Keywords: Normalizing Flows, Autoregressive Models, Latent Autoregressive Flows, Scalable Image Generation
TL;DR: We propose STARFlow, a scalable autoregressive flow model that enables high-quality image generation
Abstract: We present STARFlow, a scalable generative model based on normalizing flows that achieves strong performance on high-resolution image synthesis.

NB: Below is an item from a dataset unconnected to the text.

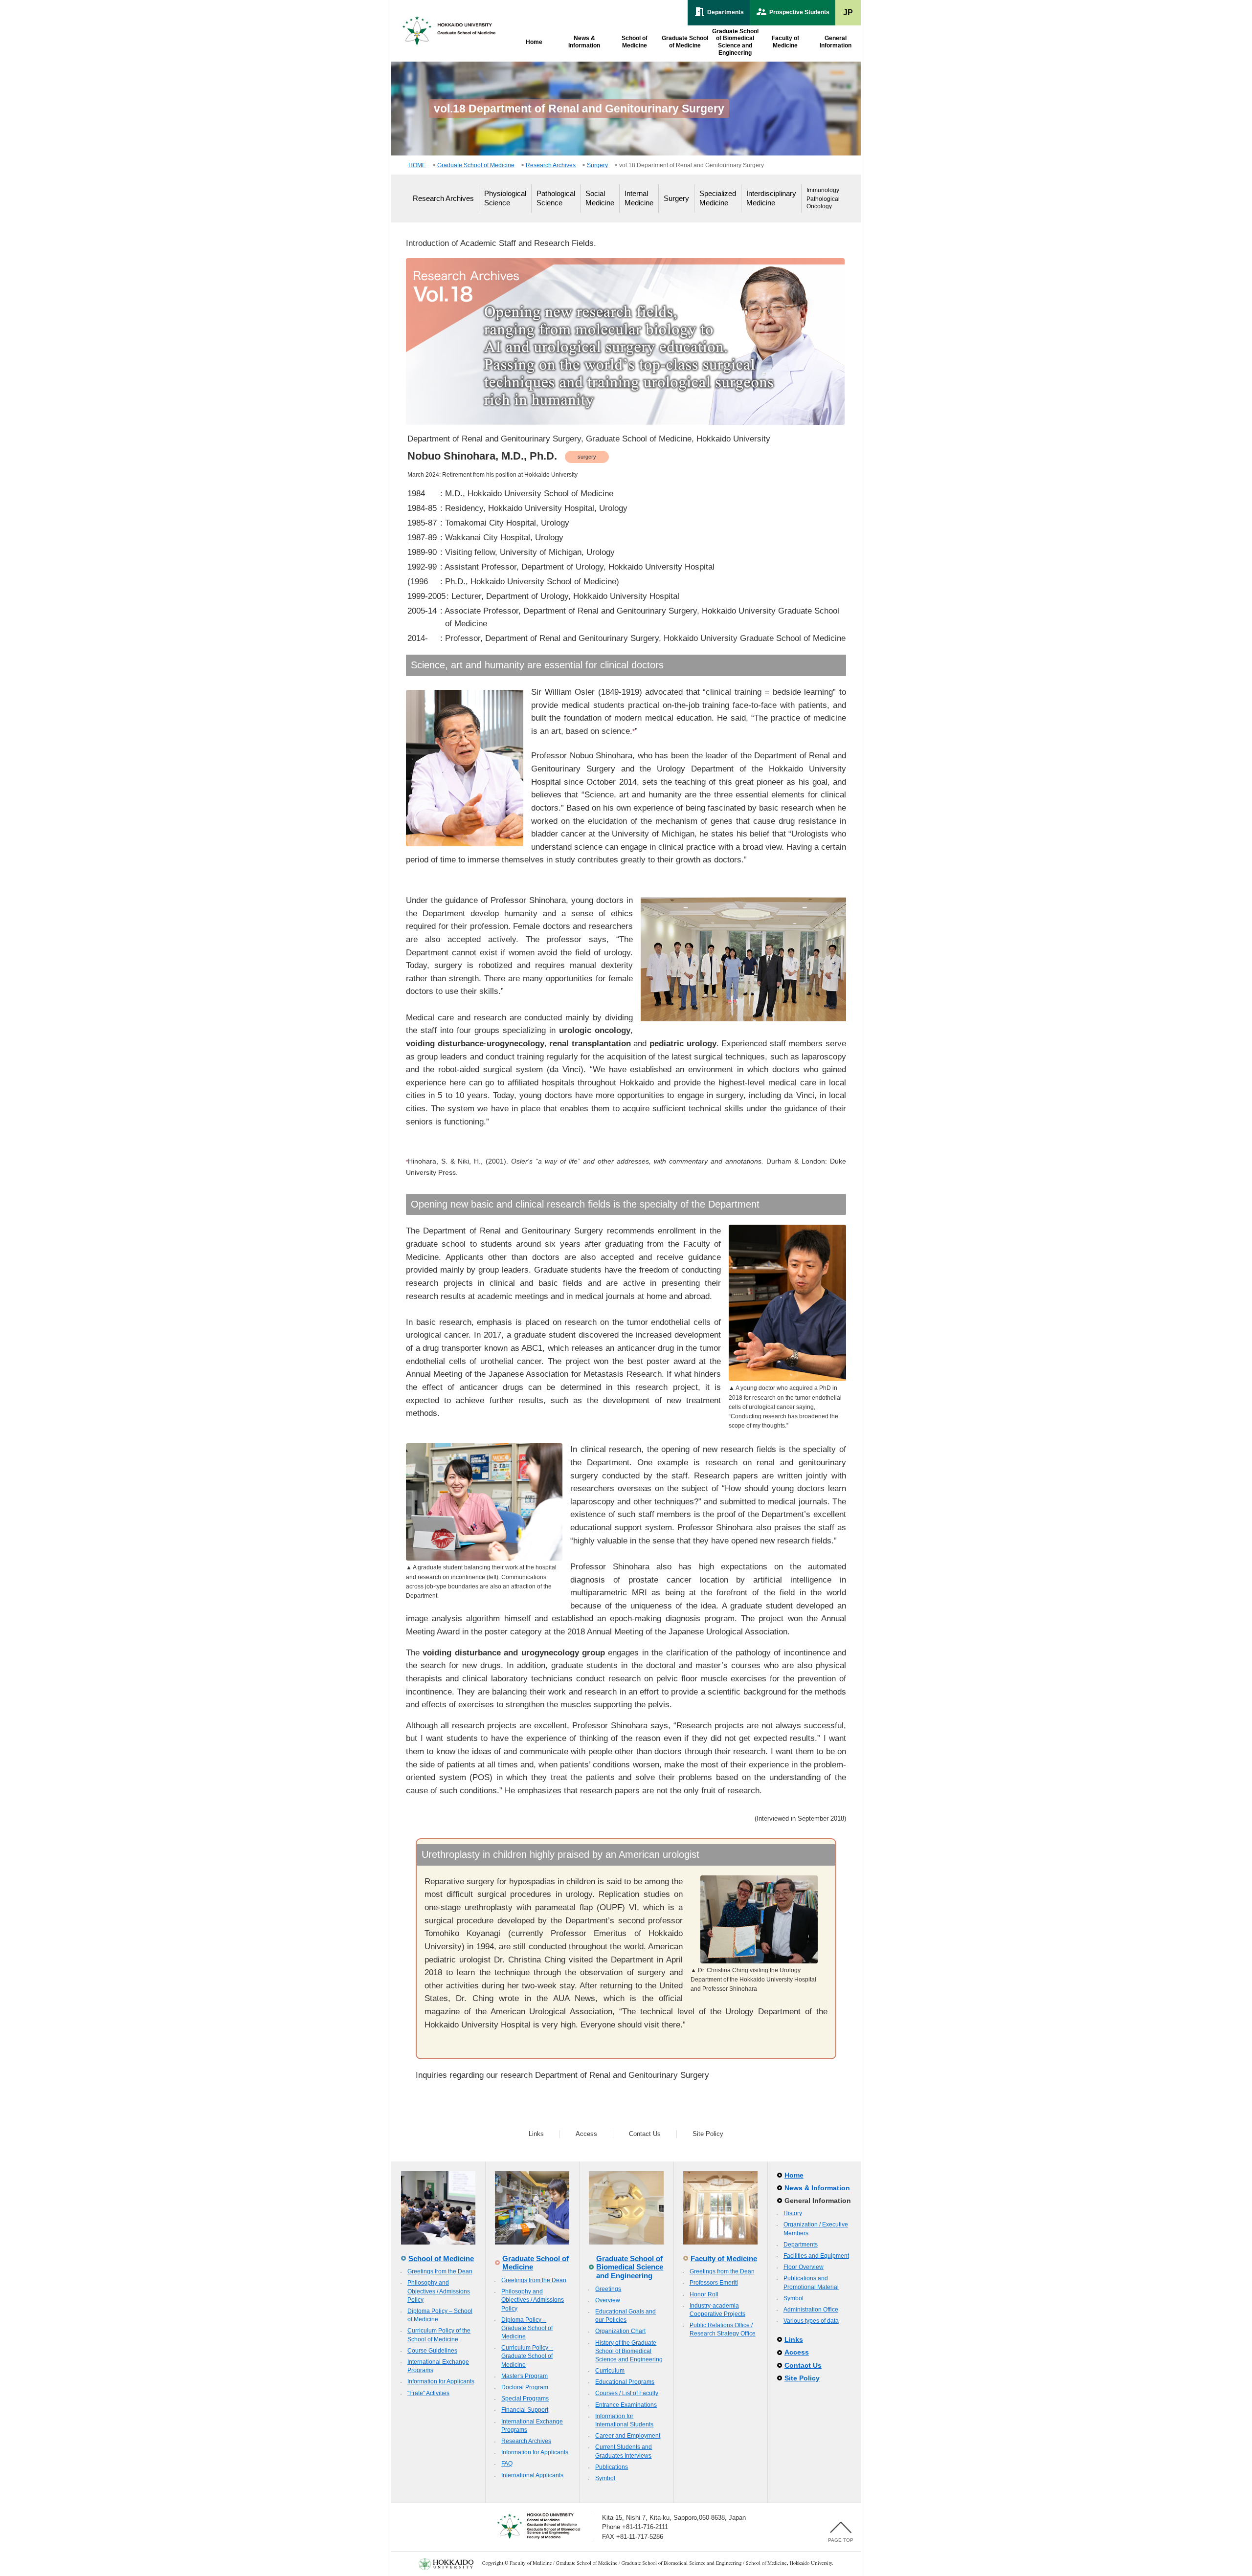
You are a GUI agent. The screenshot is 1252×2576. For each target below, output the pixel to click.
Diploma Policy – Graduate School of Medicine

STARFlow's main building block is Transformer Autoregressive Flow (TARFlow), which combines normalizing flows with Autoregressive Transformer architectures and has recently achieved impressive results in image modeling. In this work, we first establish the theoretical universality of TARFlow for modeling continuous distributions. Building on this foundation, we introduce a set of architectural and algorithmic innovations that significantly enhance the scalability: (1) a deep-shallow design where a deep Transformer block captures most of the model’s capacity, followed by a few shallow Transformer blocks that are computationally cheap yet contribute non-negligibly, (2) learning in the latent space of pretrained autoencoders, which proves far more effective than modeling pixels directly, and (3) a novel guidance algorithm that substantially improves sample quality. Crucially, our model remains a single, end-to-end normalizing flow, allowing exact maximum likelihood training in continuous space without discretization. STARFlow achieves competitive results in both class- and text-conditional image generation, with sample quality approaching that of state-of-the-art diffusion models. To our knowledge, this is the **first** successful demonstration of normalizing flows at this scale and resolution. Code and weights available at https://github.com/apple/ml-starflow.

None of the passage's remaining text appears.